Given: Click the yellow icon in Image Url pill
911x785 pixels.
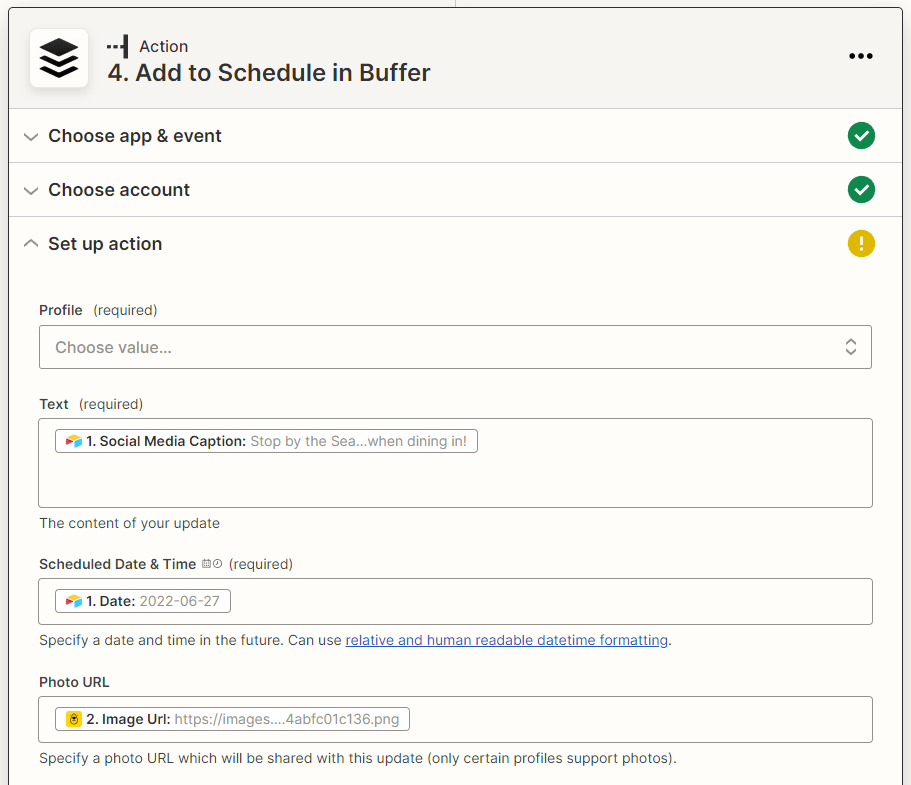Looking at the screenshot, I should coord(74,719).
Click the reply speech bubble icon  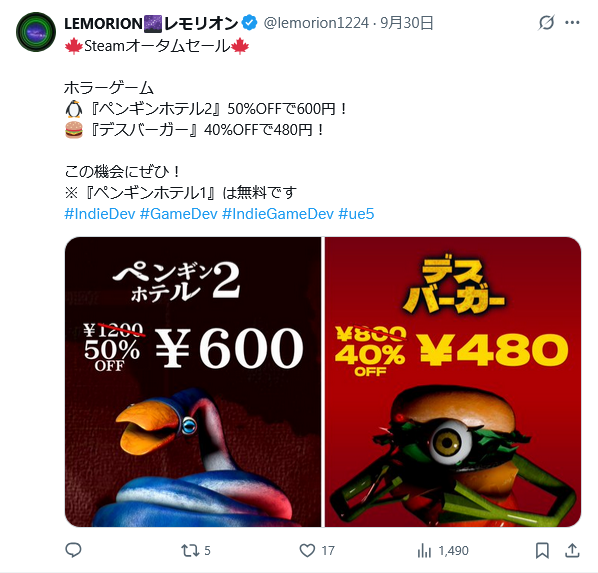click(73, 550)
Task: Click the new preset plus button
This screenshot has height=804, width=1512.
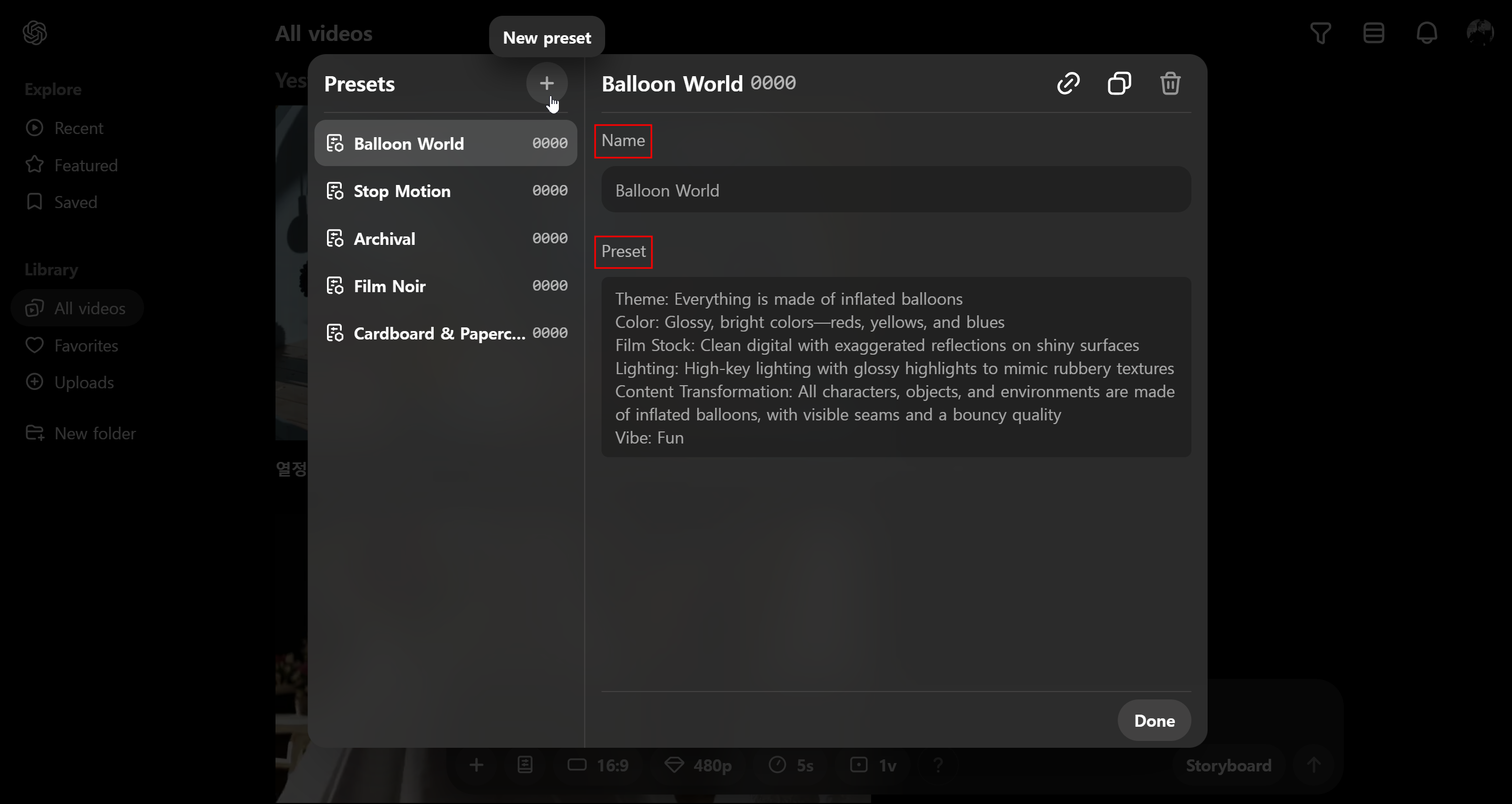Action: point(547,83)

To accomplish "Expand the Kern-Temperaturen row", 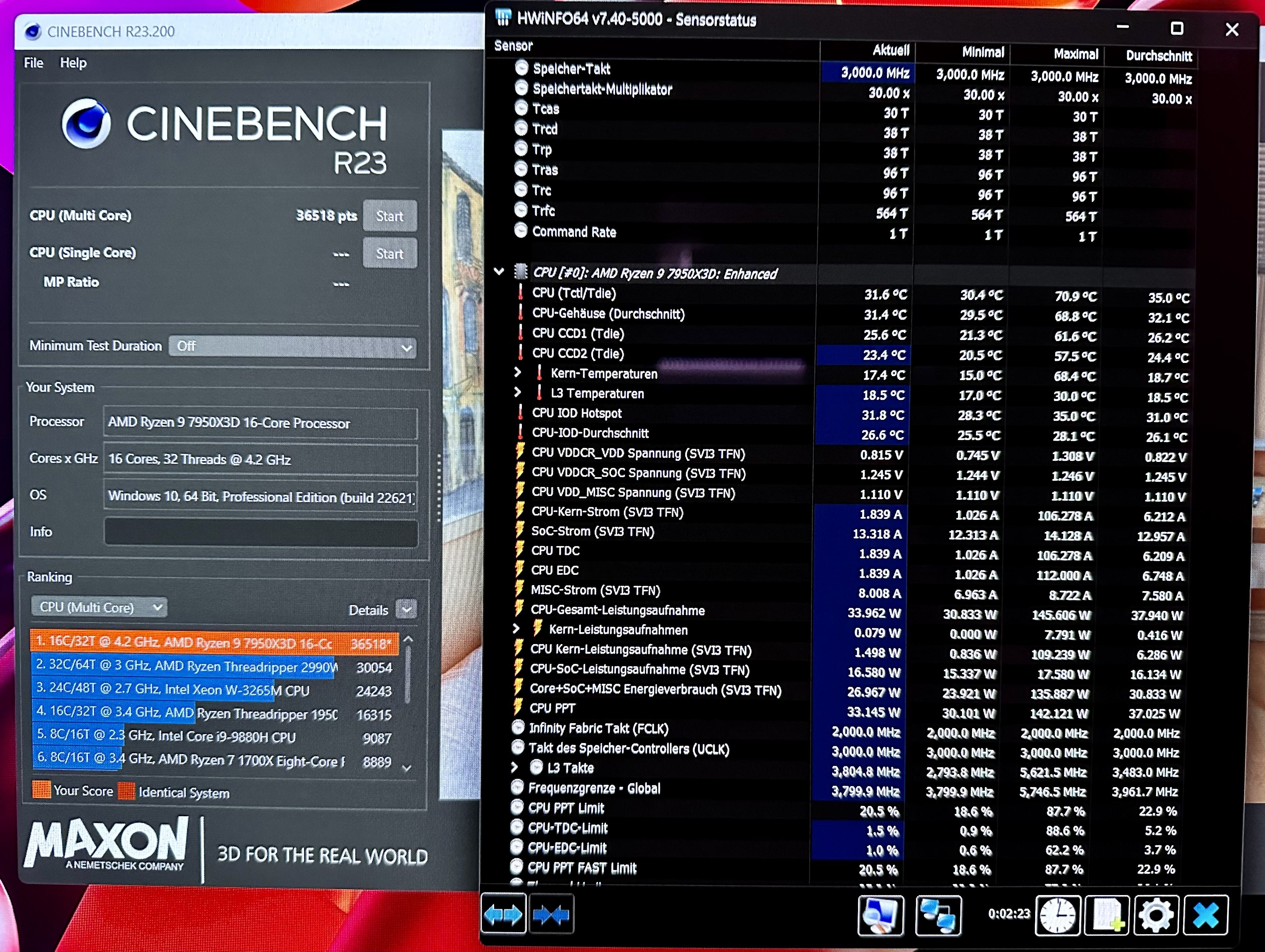I will [x=517, y=372].
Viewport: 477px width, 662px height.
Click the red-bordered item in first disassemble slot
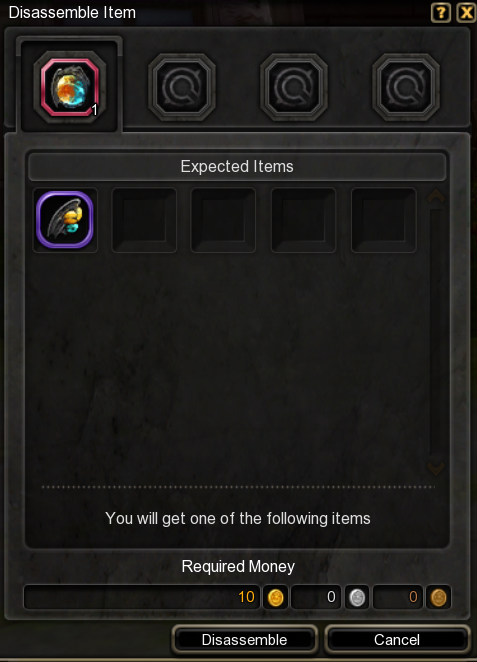pyautogui.click(x=70, y=87)
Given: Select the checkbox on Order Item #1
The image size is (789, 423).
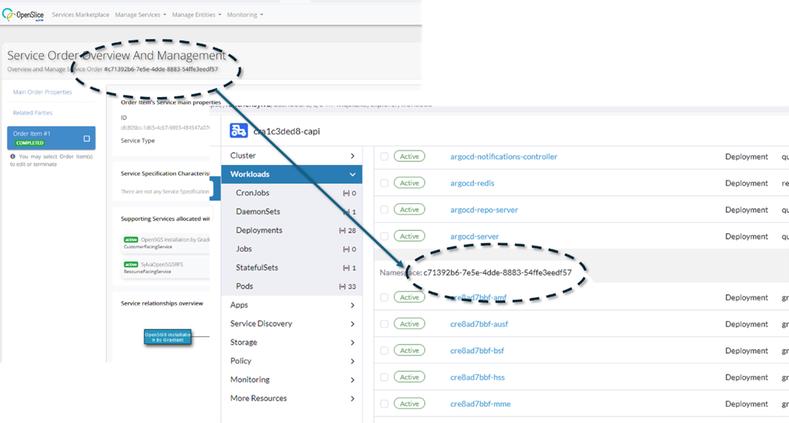Looking at the screenshot, I should (x=87, y=138).
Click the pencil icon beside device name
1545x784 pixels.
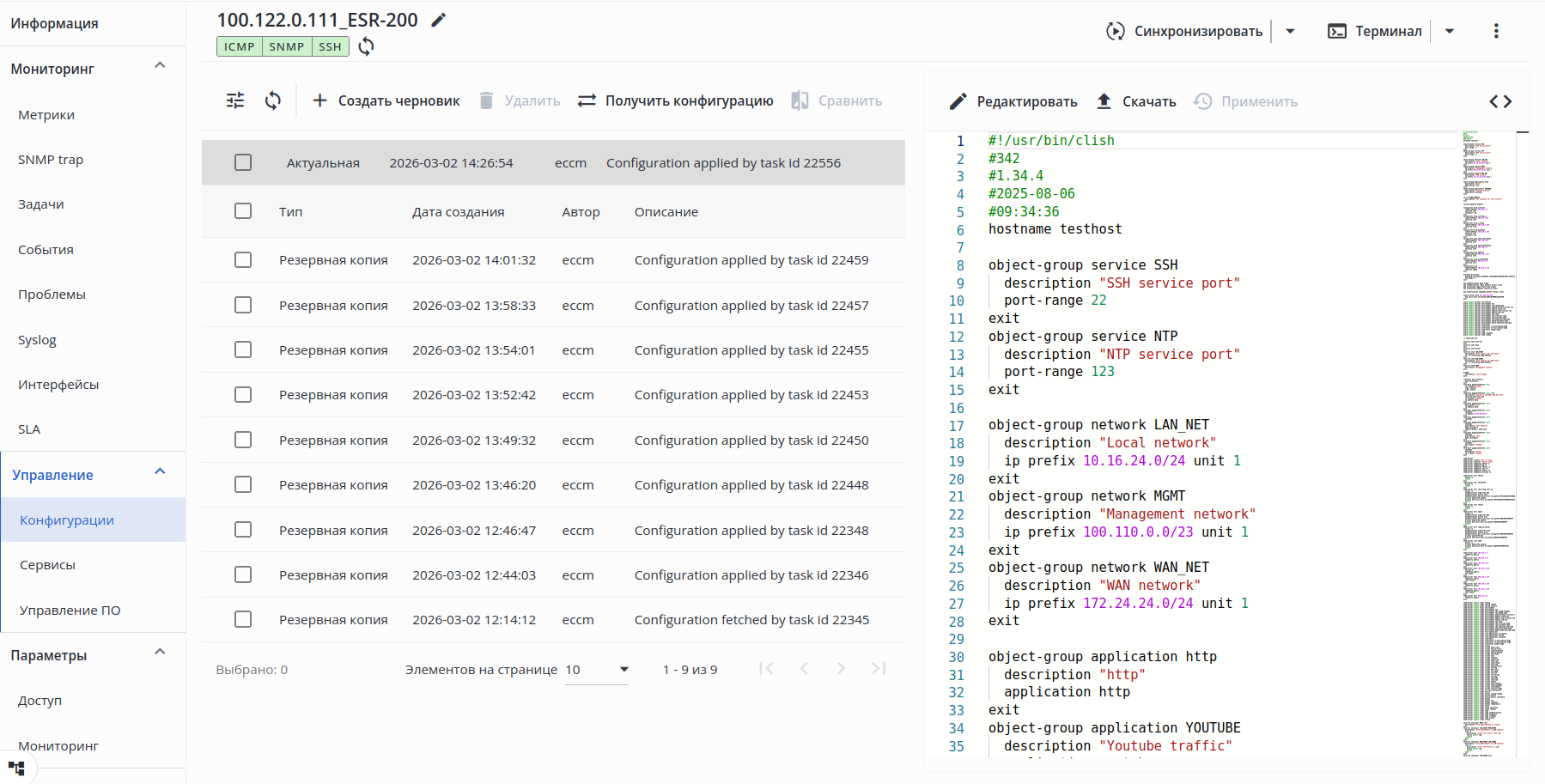[439, 21]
- - -
DESCRIPTION OF THE TASK
Please copy the entries word for word, beginning at the line that contains "Click the pencil icon beside device name" and continuing through the end of the entries. Omit the pictures from your answer.

EXERCISE SOLUTION
Click the pencil icon beside device name
1545x784 pixels.
[439, 21]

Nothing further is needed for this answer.